======== DATA FOR REVIEW ========

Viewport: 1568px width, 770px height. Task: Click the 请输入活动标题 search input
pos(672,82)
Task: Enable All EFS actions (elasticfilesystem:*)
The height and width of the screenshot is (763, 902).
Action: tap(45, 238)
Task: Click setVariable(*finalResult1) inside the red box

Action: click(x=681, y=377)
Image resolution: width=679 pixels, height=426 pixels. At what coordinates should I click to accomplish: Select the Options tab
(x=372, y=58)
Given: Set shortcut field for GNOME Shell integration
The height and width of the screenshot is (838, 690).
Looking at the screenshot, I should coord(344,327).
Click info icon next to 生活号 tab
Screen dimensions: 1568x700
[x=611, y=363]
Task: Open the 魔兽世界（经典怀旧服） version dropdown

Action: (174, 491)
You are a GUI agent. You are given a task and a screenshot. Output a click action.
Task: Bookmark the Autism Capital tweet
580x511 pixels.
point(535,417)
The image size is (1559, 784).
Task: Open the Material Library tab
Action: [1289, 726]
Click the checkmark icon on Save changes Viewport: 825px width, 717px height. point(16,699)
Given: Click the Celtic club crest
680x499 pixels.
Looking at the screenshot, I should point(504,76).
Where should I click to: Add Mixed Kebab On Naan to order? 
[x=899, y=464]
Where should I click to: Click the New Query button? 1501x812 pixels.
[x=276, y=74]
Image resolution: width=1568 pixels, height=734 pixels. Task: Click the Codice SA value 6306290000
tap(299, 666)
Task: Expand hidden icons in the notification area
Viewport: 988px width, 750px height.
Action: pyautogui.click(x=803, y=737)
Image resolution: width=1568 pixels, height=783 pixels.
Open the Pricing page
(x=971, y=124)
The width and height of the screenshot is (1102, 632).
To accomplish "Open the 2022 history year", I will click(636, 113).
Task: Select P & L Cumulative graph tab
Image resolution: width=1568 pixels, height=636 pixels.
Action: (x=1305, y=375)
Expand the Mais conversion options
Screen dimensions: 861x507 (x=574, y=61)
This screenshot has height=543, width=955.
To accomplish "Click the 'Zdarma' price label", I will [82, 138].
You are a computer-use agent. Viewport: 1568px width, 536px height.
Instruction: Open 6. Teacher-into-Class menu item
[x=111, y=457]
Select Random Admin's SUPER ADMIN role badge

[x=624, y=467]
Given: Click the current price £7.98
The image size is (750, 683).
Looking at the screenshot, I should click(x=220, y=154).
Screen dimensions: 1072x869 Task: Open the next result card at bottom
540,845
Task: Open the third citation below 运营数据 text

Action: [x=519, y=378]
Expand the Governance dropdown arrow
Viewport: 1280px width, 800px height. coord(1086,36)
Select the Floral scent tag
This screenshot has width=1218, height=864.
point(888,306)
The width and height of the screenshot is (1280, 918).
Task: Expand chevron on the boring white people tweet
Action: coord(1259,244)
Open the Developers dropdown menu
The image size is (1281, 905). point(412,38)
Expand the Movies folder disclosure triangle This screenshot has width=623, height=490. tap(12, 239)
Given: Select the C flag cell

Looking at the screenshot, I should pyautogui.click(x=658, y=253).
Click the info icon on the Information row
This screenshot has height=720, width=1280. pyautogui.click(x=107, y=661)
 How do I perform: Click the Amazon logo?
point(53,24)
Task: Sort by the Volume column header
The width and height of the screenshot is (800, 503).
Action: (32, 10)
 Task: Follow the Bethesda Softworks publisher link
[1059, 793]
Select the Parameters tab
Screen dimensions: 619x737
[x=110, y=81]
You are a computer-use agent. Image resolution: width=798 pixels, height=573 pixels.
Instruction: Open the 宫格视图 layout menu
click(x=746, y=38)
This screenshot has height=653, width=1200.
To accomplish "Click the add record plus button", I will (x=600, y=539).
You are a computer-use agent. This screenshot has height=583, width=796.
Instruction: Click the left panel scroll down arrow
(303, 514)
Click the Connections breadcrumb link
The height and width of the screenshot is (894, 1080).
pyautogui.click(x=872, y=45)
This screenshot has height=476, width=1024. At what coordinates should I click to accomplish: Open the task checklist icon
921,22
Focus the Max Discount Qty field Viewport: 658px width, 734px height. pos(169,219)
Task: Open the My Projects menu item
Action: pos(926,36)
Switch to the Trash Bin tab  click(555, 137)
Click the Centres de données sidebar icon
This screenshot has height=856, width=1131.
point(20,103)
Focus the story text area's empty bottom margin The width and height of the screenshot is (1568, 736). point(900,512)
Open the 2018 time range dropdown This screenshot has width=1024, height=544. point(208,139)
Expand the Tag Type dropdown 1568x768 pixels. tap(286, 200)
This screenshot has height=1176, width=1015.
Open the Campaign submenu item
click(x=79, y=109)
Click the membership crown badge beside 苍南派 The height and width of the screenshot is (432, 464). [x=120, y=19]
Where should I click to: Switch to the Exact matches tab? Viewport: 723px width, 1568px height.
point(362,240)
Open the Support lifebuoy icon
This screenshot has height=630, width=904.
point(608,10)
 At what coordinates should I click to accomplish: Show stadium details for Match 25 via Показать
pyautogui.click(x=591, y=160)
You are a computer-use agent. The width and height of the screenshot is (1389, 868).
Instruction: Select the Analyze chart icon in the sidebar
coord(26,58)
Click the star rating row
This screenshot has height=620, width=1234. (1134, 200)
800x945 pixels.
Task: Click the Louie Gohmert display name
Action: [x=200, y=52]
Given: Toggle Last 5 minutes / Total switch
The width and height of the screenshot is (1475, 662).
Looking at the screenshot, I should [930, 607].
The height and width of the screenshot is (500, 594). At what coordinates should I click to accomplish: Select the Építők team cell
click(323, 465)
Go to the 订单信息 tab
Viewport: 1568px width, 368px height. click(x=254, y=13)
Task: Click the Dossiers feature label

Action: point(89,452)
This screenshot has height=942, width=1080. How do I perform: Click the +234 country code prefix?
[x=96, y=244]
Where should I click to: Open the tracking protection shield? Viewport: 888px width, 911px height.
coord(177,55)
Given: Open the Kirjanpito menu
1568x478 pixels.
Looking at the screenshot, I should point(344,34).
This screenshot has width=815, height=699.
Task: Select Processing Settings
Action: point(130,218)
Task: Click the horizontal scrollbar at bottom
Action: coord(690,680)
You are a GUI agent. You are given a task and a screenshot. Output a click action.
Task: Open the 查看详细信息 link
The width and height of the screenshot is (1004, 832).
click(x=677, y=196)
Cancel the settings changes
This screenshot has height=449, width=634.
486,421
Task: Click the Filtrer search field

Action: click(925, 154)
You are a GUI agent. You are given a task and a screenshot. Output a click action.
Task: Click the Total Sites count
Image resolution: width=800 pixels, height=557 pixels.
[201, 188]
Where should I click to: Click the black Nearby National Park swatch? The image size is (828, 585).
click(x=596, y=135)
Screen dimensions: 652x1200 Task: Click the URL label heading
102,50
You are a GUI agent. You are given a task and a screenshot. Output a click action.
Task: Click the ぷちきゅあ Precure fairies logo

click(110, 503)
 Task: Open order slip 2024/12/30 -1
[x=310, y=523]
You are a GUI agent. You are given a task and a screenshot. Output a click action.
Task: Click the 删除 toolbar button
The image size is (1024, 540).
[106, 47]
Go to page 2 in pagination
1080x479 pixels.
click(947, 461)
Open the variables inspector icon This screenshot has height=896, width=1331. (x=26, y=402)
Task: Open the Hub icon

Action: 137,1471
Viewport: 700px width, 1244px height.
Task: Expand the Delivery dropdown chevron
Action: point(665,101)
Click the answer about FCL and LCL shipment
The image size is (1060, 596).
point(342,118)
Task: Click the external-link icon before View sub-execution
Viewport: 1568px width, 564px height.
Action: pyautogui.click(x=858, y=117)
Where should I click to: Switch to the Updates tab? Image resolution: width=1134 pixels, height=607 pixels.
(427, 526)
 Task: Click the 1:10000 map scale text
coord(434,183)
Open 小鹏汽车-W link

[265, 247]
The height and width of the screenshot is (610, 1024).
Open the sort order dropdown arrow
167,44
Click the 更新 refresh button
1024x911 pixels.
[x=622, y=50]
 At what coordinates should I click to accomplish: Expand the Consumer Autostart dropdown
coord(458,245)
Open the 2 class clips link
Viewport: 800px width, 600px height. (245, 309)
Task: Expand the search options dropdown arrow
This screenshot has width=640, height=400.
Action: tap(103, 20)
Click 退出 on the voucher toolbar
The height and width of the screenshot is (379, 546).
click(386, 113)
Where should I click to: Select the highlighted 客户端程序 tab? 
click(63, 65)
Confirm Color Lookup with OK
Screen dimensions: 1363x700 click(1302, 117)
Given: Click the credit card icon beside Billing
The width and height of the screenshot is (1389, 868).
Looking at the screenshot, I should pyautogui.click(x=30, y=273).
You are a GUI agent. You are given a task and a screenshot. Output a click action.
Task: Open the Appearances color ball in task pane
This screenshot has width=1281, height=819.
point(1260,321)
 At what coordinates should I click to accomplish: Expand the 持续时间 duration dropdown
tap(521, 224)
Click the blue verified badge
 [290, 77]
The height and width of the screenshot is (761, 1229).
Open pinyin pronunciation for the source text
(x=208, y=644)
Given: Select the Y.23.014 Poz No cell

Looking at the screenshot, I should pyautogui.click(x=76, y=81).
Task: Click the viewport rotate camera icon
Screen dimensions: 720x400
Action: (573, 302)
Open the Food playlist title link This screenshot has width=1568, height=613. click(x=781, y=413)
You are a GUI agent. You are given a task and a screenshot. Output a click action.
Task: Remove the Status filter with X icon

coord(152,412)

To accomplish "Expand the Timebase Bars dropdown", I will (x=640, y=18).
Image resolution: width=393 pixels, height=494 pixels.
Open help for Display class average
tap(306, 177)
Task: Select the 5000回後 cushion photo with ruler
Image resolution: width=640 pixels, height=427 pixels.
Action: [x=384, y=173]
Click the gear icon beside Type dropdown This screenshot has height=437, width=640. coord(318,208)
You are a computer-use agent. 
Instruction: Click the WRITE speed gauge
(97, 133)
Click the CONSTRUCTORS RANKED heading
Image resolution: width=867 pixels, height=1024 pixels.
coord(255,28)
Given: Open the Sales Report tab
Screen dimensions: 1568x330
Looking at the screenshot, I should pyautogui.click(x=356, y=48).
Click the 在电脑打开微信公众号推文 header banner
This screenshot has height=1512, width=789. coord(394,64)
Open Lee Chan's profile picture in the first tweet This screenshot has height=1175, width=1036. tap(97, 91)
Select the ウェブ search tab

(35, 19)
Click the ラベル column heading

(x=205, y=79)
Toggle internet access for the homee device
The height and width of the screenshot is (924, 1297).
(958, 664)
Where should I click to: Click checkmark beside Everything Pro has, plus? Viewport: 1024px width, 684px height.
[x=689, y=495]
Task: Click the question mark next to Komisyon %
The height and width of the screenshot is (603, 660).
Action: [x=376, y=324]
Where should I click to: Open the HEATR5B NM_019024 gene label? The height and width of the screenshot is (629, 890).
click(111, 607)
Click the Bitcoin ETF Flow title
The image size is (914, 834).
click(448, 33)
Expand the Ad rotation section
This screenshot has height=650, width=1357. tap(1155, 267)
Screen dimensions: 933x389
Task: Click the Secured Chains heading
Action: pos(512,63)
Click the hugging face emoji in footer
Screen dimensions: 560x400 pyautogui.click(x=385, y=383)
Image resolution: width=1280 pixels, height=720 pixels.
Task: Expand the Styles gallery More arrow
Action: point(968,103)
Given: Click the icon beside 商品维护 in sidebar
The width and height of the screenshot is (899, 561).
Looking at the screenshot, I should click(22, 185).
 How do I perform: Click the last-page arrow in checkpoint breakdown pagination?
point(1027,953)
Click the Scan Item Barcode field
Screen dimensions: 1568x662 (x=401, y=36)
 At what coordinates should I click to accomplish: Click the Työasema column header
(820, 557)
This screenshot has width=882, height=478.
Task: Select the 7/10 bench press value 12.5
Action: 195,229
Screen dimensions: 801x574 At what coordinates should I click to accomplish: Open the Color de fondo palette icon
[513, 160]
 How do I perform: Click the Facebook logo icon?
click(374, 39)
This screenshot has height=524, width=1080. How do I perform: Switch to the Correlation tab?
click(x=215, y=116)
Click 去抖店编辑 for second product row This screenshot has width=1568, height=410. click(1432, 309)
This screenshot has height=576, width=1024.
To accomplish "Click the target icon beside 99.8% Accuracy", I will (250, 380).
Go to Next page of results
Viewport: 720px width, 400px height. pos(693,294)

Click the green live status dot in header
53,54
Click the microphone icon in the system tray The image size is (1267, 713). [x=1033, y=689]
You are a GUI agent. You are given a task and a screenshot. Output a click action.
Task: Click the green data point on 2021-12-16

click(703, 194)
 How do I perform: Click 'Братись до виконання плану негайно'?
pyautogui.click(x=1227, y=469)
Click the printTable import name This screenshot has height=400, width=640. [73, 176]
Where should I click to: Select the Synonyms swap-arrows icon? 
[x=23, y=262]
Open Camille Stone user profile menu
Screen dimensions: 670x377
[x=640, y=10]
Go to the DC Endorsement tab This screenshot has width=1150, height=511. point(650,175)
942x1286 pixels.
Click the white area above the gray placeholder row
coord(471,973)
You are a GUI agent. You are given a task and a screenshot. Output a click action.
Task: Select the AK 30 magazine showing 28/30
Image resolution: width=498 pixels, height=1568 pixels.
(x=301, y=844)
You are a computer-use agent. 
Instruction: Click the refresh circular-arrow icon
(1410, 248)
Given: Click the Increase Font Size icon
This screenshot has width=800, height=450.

========

Set down, unchanged, only those lines above that fall between the line with "The height and width of the screenshot is (500, 594)." and the line with "Cancel the settings changes", the two end lines included.

SOLUTION FOR THIS TASK =
The height and width of the screenshot is (500, 594). At what coordinates should I click to accomplish: Select the Építők team cell
click(323, 465)
Go to the 订单信息 tab
Viewport: 1568px width, 368px height. click(x=254, y=13)
Task: Click the Dossiers feature label

Action: point(89,452)
This screenshot has height=942, width=1080. How do I perform: Click the +234 country code prefix?
[x=96, y=244]
Where should I click to: Open the tracking protection shield? Viewport: 888px width, 911px height.
coord(177,55)
Given: Open the Kirjanpito menu
1568x478 pixels.
Looking at the screenshot, I should point(344,34).
This screenshot has width=815, height=699.
Task: Select Processing Settings
Action: point(130,218)
Task: Click the horizontal scrollbar at bottom
Action: coord(690,680)
You are a GUI agent. You are given a task and a screenshot. Output a click action.
Task: Open the 查看详细信息 link
The width and height of the screenshot is (1004, 832).
click(x=677, y=196)
Cancel the settings changes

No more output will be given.